### Source extract
═══
Let $f(k)$ be the number of odd divisors of $k$ and $g(k)$ be the number of even divisors. Define $F(n) = \sum_{k \le n} f(k)$ and $G(n) = \sum_{k \le n} g(k)$. Thus $F(n)$ and $G(n)$ are the total number of odd and even divisors of natural numbers up to $n$. Experimental data show that
$$ \lim_{n \to \infty}\frac{F(n) - G(n)}{n} = \log 2 $$
Question: Is the above limit true?
Motivation: For a different question I had written a program to find length of the period $l_p$ of $1/p$. It is known that $l_p|p-1$ so we only need to search among the divisors of $p_1$ to find the smallest divisor $d$ such that $10^d - 1$ is divisible by $p$. This computation is slow but I observed that overall the program runs much faster if we first scan through even divisors first and only if we do not find a $d$ then we search through odd. This is because about $2/3$ of the divisors of $p-1$ seems to be even. This led me to investigate the proportion of odd and even divisors among natural numbers.
Source code:
p = 1
step = target = 10^6
odd = even = 0
while True:
d = divisors(p)
l = len(d)
i = 0
while i < l:
e = d[i]
if e%2 == 1:
odd = odd + 1
else:
even = even + 1
i = i + 1
if even > odd:
print("Found", p, odd, even)
if p >= target:
t = odd + even
print(p, odd, even, odd/t.n(), even/t.n(), (odd - even)/p.n())
target = target + step
p = p + 1
═══
### Challenge
Quote the post on odd and even divisors word for word, from "Motivation: For a" to "d = divisors(p)".

### Material
═══
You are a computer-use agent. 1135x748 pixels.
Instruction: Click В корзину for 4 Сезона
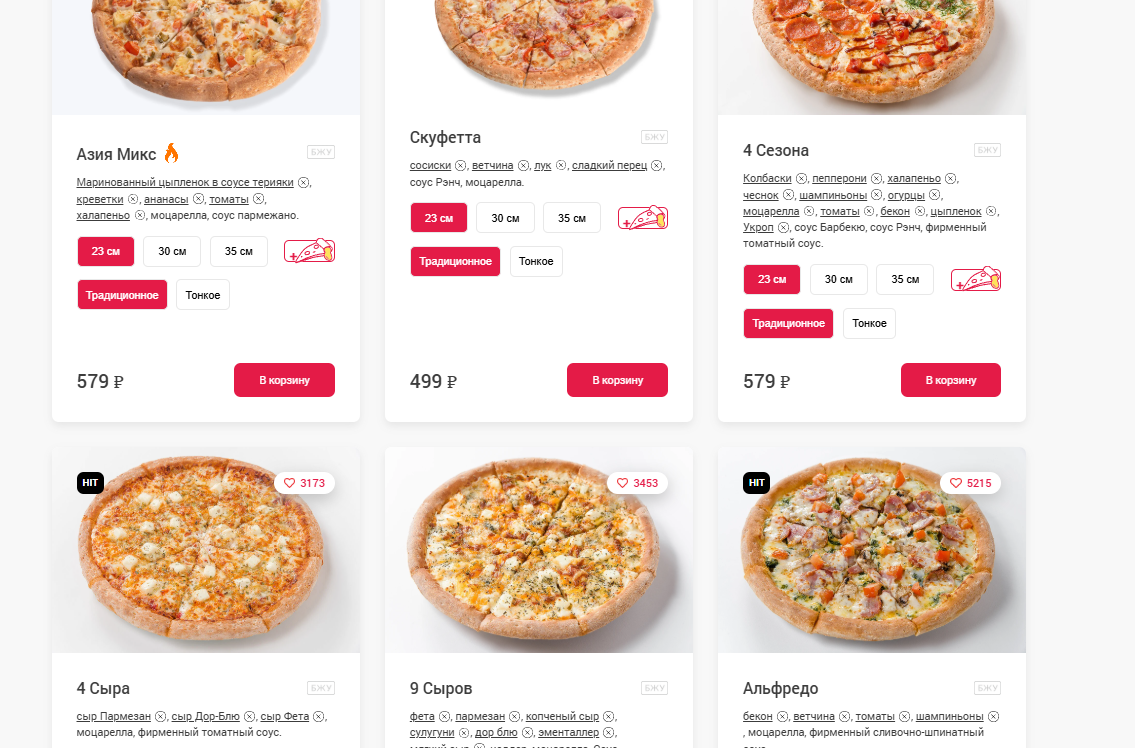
═══
### Task result
Motivation: For a different question I had written a program to find length of the period $l_p$ of $1/p$. It is known that $l_p|p-1$ so we only need to search among the divisors of $p_1$ to find the smallest divisor $d$ such that $10^d - 1$ is divisible by $p$. This computation is slow but I observed that overall the program runs much faster if we first scan through even divisors first and only if we do not find a $d$ then we search through odd. This is because about $2/3$ of the divisors of $p-1$ seems to be even. This led me to investigate the proportion of odd and even divisors among natural numbers.
Source code:
p = 1
step = target = 10^6
odd = even = 0
while True:
d = divisors(p)